◆ **ABOUT THIS TASK**
Could you print exactly the lines of the listing below, starting at the line that has "Given: Open the Упорядочить menu" and ending at the line that has "532x399 pixels.", and only those lines?

◆ **DATA FOR THIS EXERCISE**
"""
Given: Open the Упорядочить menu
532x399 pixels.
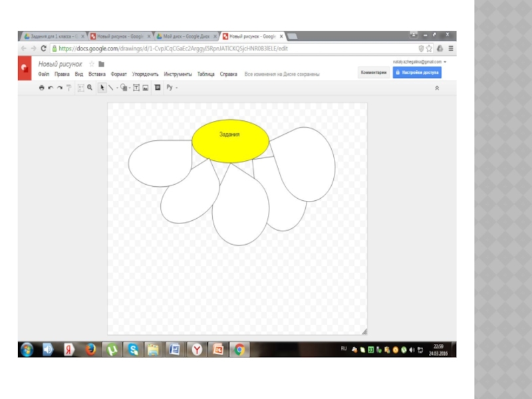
"""
"""
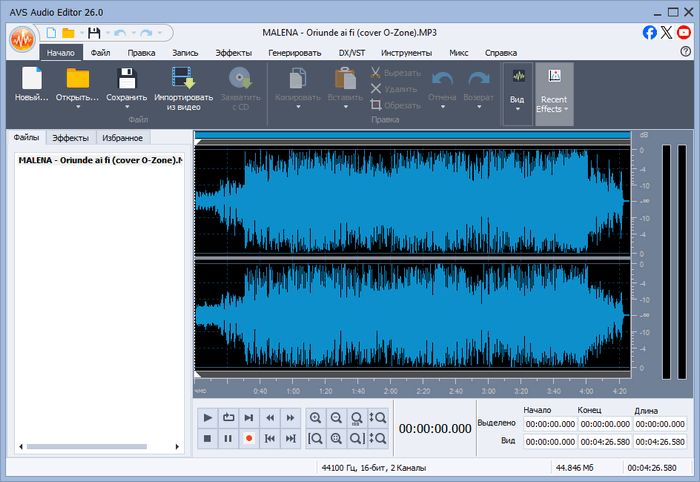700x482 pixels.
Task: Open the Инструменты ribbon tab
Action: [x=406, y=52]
"""
"""
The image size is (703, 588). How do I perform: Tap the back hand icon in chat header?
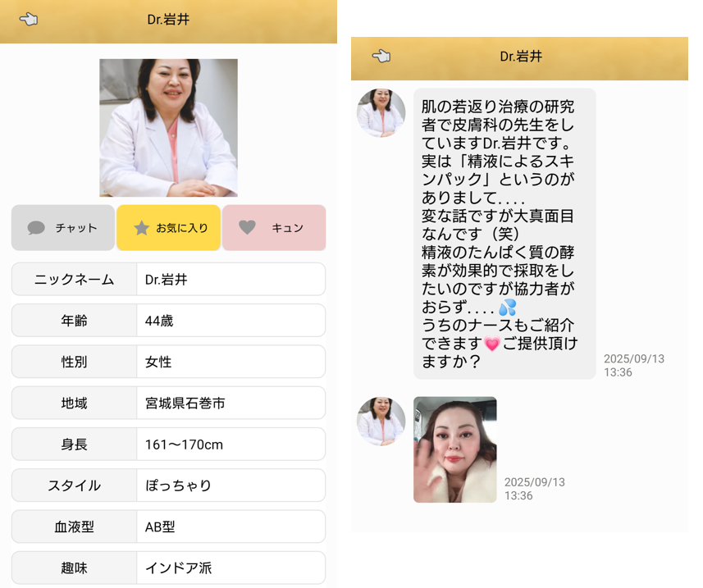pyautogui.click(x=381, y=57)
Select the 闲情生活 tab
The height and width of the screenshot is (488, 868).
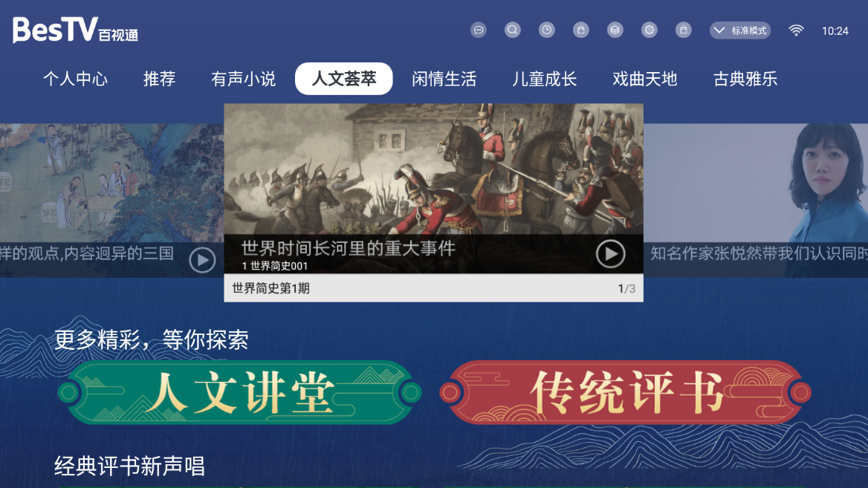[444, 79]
"""
◆ **SOLUTION**
Given: Open the Упорядочить menu
532x399 pixels.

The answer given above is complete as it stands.